Monsieur Moreau n’a jamais reçu de réponse. Il a ensuite déposé une plainte à la Commissaire au titre de l’article 30 de la Loi sur l’accès à l’information, LRC 1985, c A-1 [la Loi].
[3] La Commissaire a refusé d’enquêter sur la plainte de M. Moreau au motif que l’APPA n’avait jamais reçu sa demande. Dans une lettre adressée à M. Moreau, la Commissaire a fourni l’explication suivante :
[traduction]
D’après les renseignements que vous avez fournis dans votre plainte, le greffe constate que votre demande a été envoyée à l’adresse électronique info@papa-appa.ca. Cependant, le site Web de l’APPA fournit des instructions sur la façon de présenter une demande d’accès à l’information (https://www.papa-appa.ca/information/access-to-information). Vous ne les avez pas suivies, et l’APPA a déclaré ne pas avoir reçu votre demande d’accès. Puisque l’APPA n’a jamais reçu votre demande, le Commissariat à l’information ne peut enquêter sur votre plainte.
[4] La question déterminante en l’espèce est celle de savoir si les conclusions de la Commissaire sont raisonnables.
[5] Il est vrai que l’échange de courriels entre l’enquêteure du Commissariat à l’information et l’APPA, qui figure au dossier certifié du tribunal, donne l’impression que l’enquêteure aurait pu pousser plus loin sa remise en question de l’affirmation de l’APPA selon laquelle cette dernière n’avait jamais reçu la demande de M. Moreau. Cependant, les conclusions de fait appellent un degré élevé de retenue : Canada (Ministre de la Citoyenneté et de l’Immigration) c Vavilov, 2019 CSC 65, [2019] 4 RCS 653 au paragraphe 125. Je ne suis pas convaincu que la conclusion de la Commissaire selon laquelle l’APPA n’avait pas reçu la demande de M. Moreau est déraisonnable.

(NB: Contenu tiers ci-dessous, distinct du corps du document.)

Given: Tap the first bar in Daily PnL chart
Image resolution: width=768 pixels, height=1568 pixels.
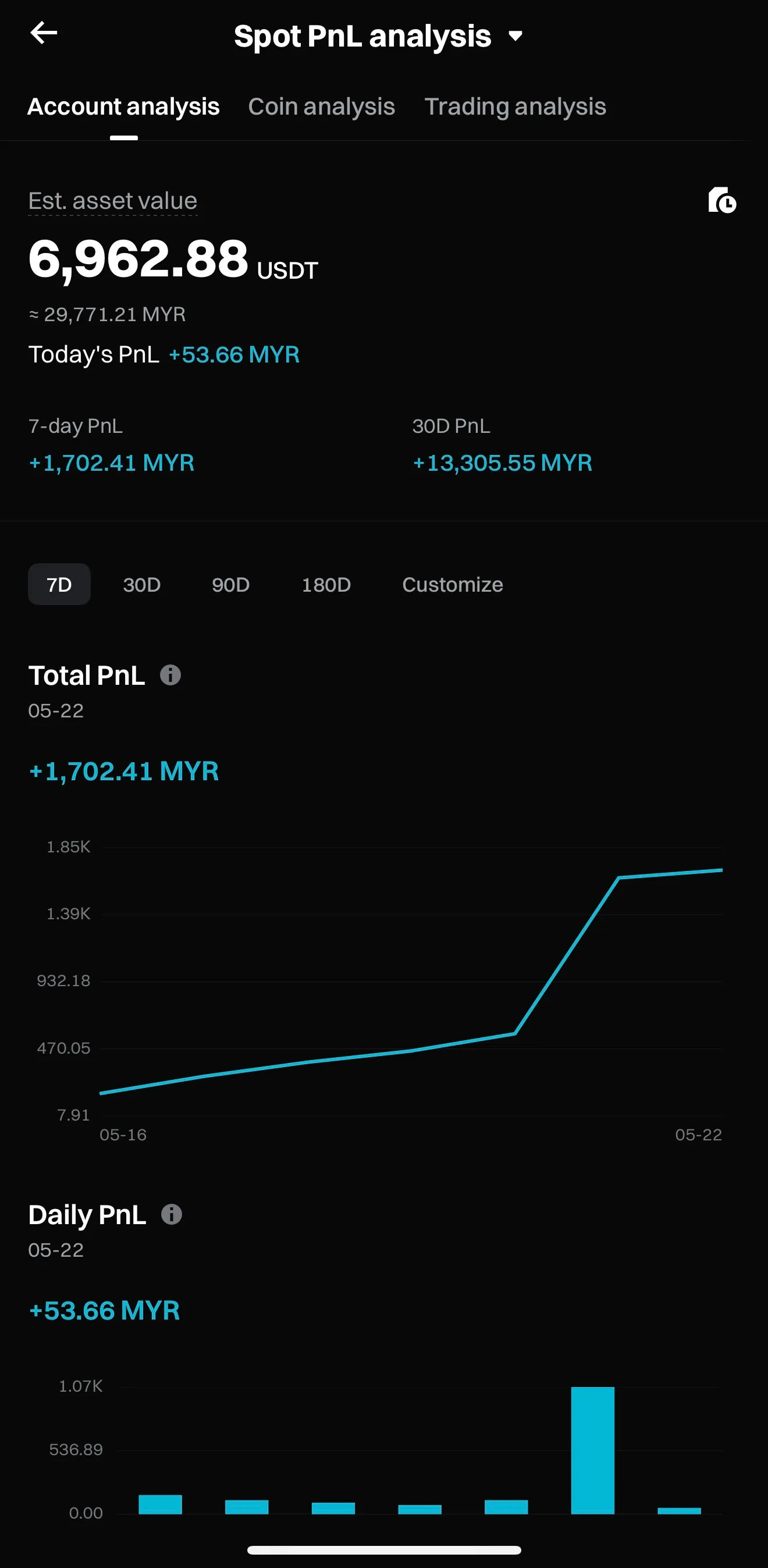Looking at the screenshot, I should [160, 1504].
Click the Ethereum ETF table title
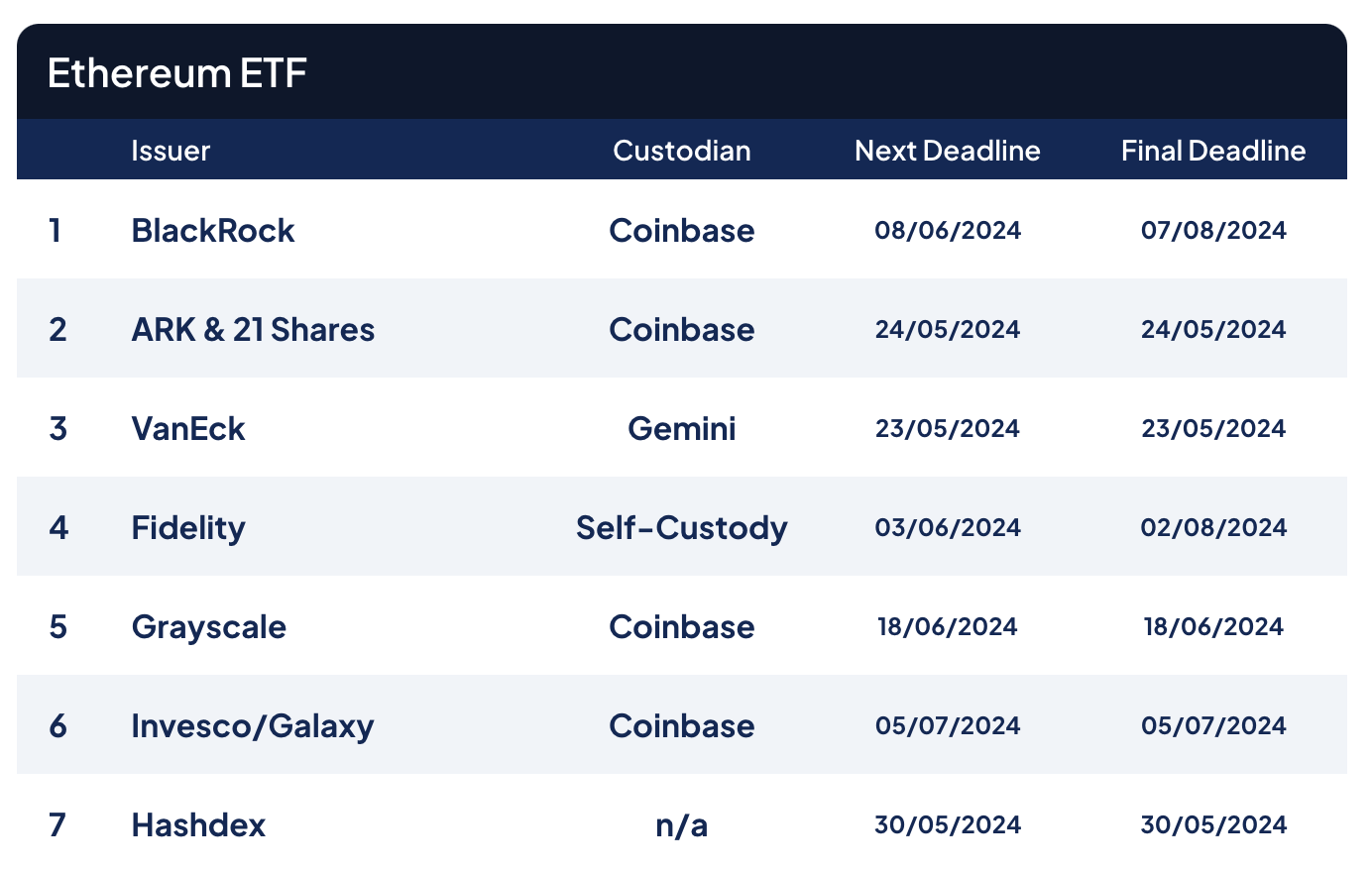1372x870 pixels. pyautogui.click(x=177, y=73)
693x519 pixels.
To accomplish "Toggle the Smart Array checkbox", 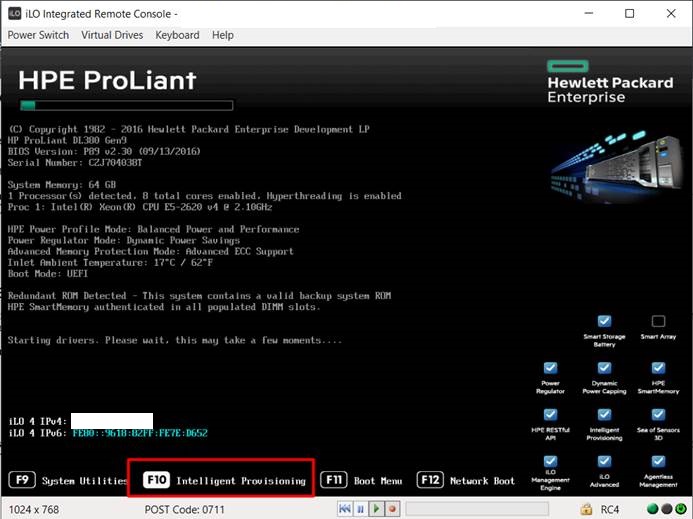I will 658,321.
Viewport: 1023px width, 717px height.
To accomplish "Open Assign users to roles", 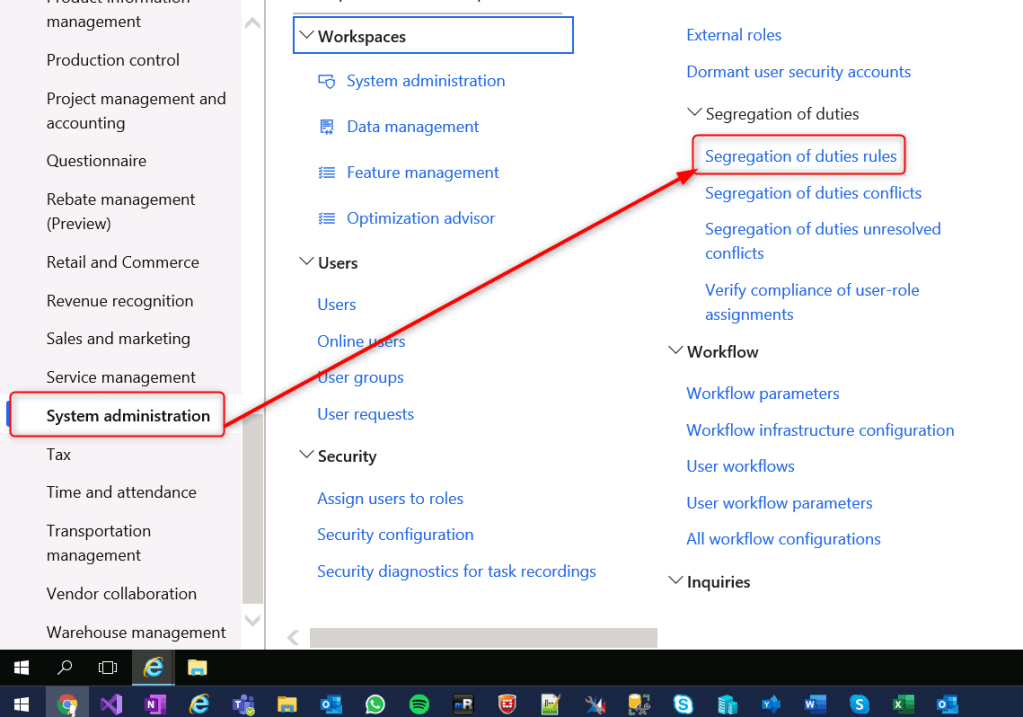I will 390,498.
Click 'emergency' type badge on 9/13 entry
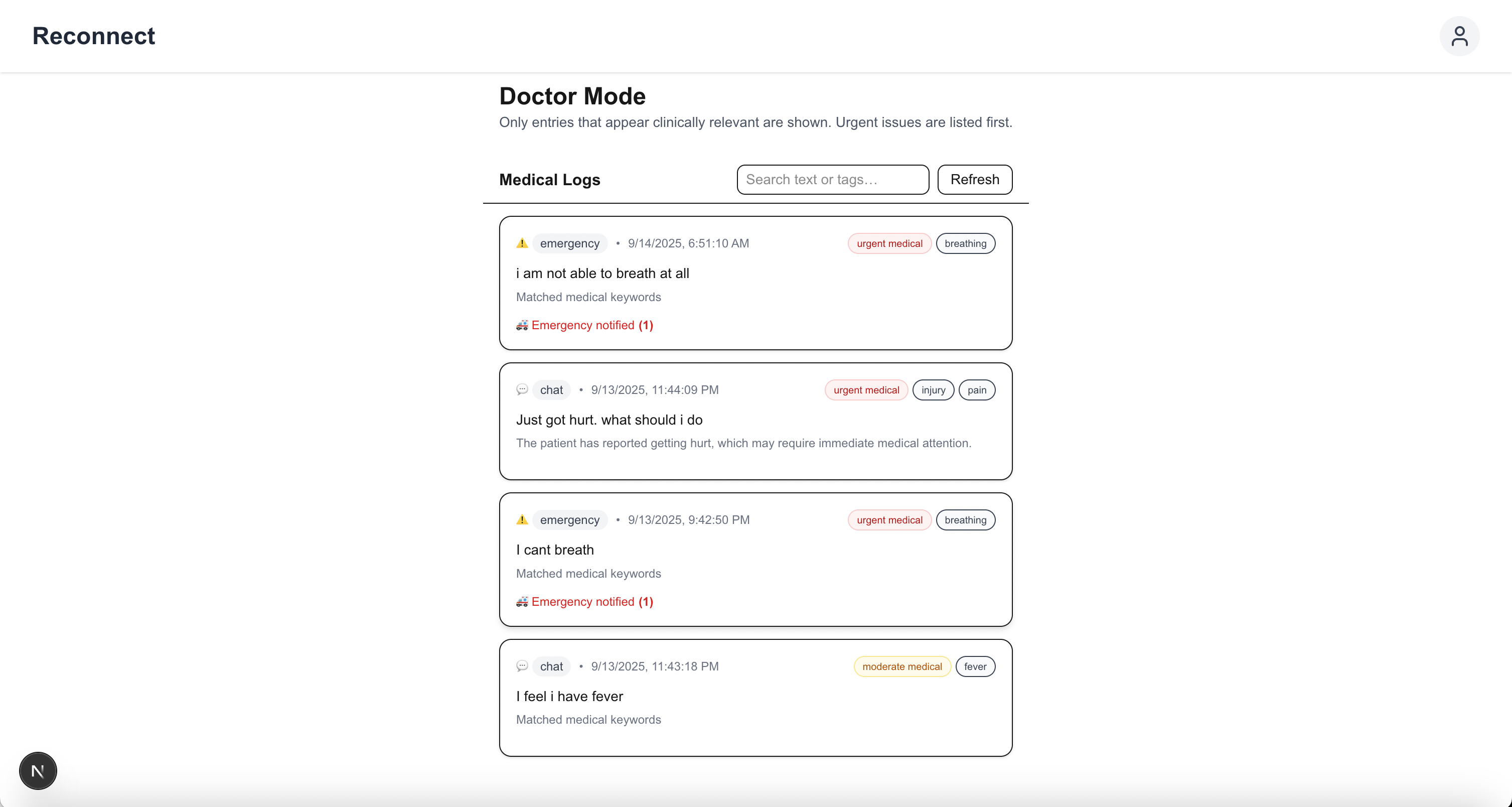 pyautogui.click(x=569, y=520)
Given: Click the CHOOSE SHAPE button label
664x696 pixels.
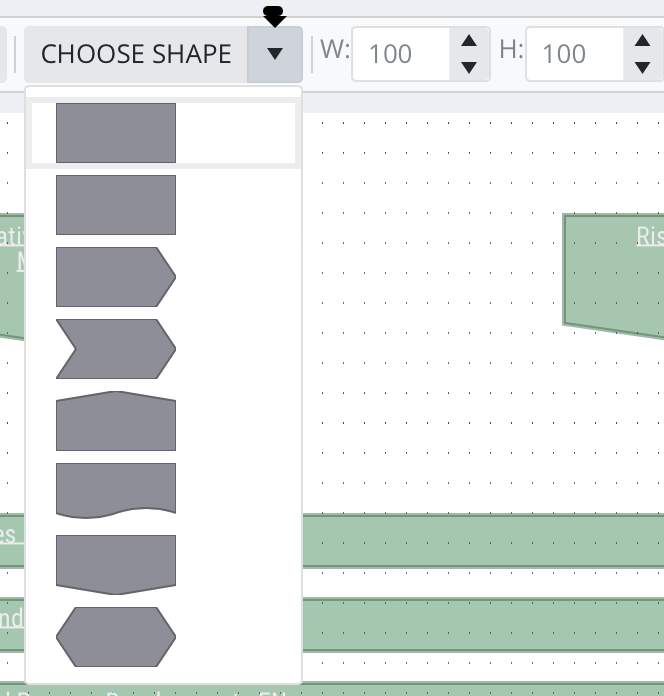Looking at the screenshot, I should coord(136,54).
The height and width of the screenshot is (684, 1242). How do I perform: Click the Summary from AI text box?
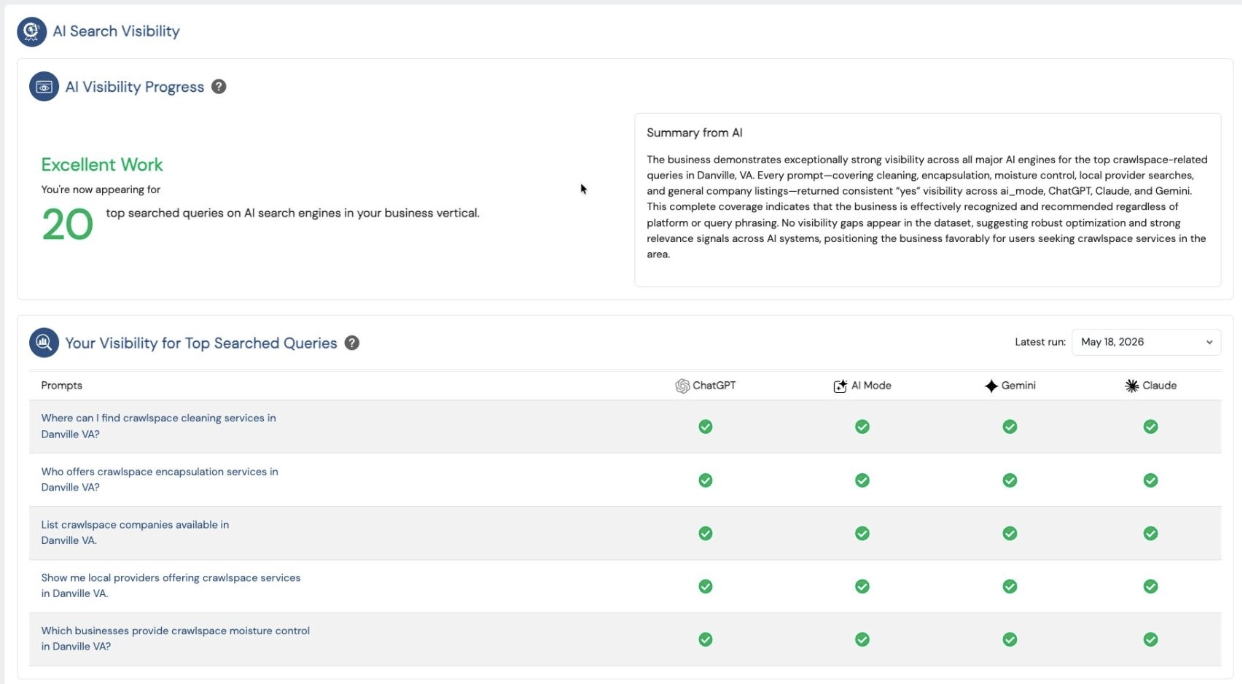tap(927, 200)
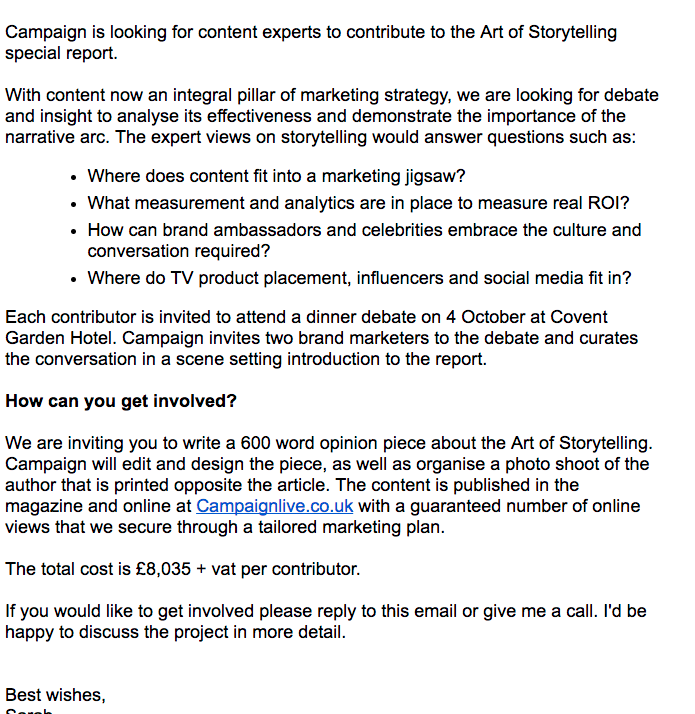Click the 'Best wishes,' sign-off
Image resolution: width=695 pixels, height=714 pixels.
pyautogui.click(x=55, y=695)
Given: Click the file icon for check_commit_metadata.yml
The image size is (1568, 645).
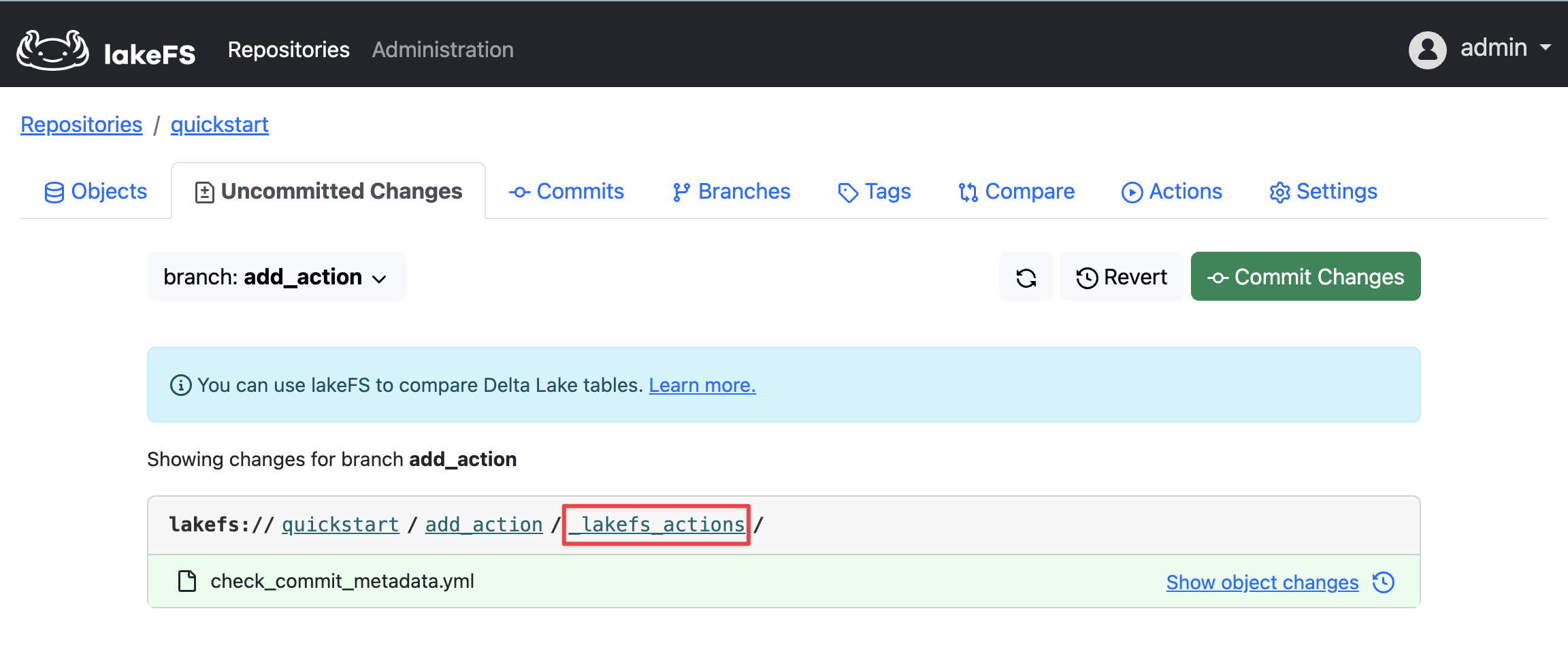Looking at the screenshot, I should 186,581.
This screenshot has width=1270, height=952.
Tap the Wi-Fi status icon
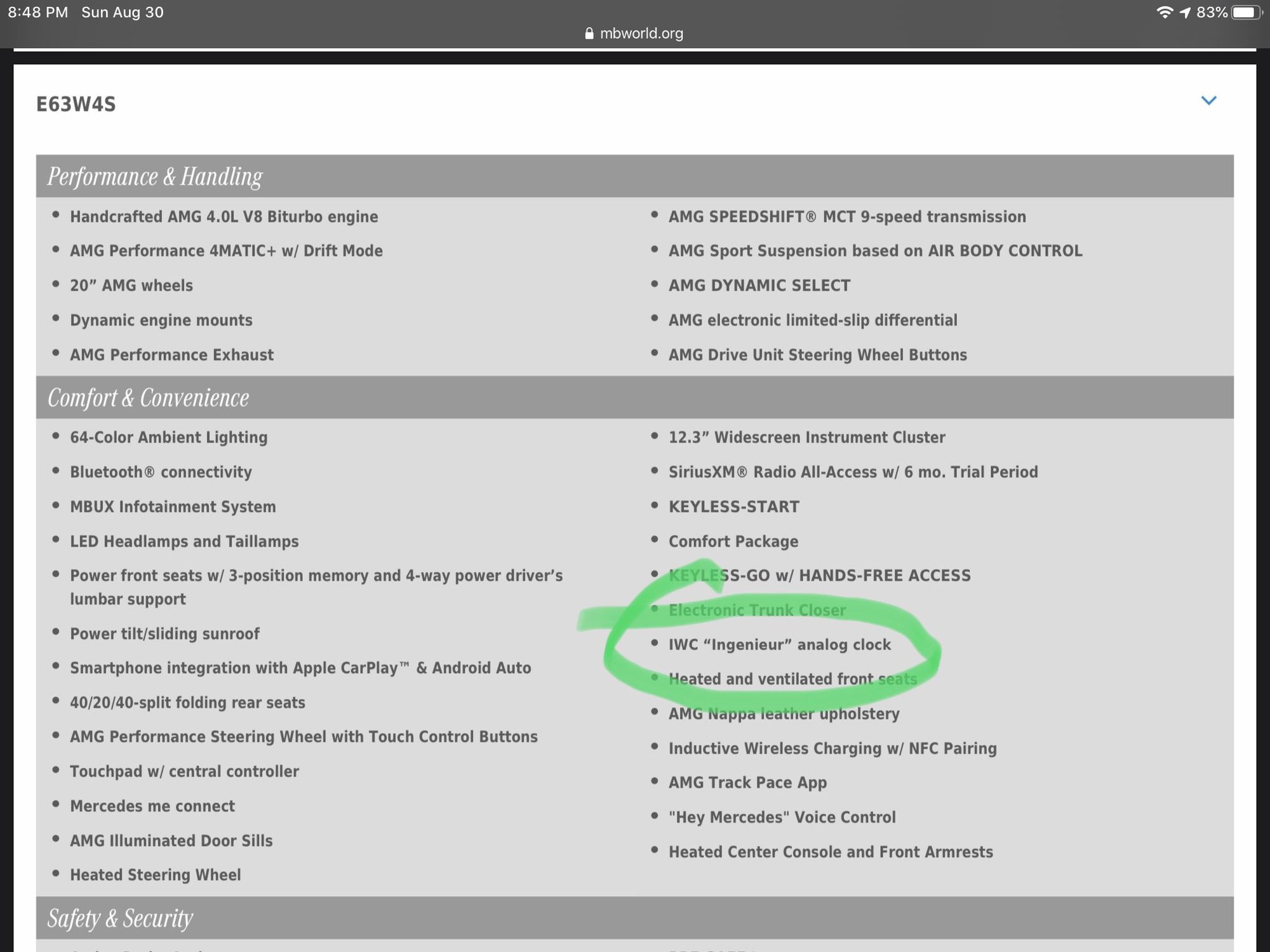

[6] Monsieur Moreau ne nie pas qu’il n’a pas suivi les instructions sur le site Web de l’APPA pour la présentation d’une demande d’accès à l’information. Le nom de Mme Stubbs apparaissait sur une page qui ne portait pas sur l’accès à l’information. De plus, selon le paragraphe 4(1) du Règlement sur l’accès à l’information, DORS/83-507, toute demande doit être présentée au « fonctionnaire compétent »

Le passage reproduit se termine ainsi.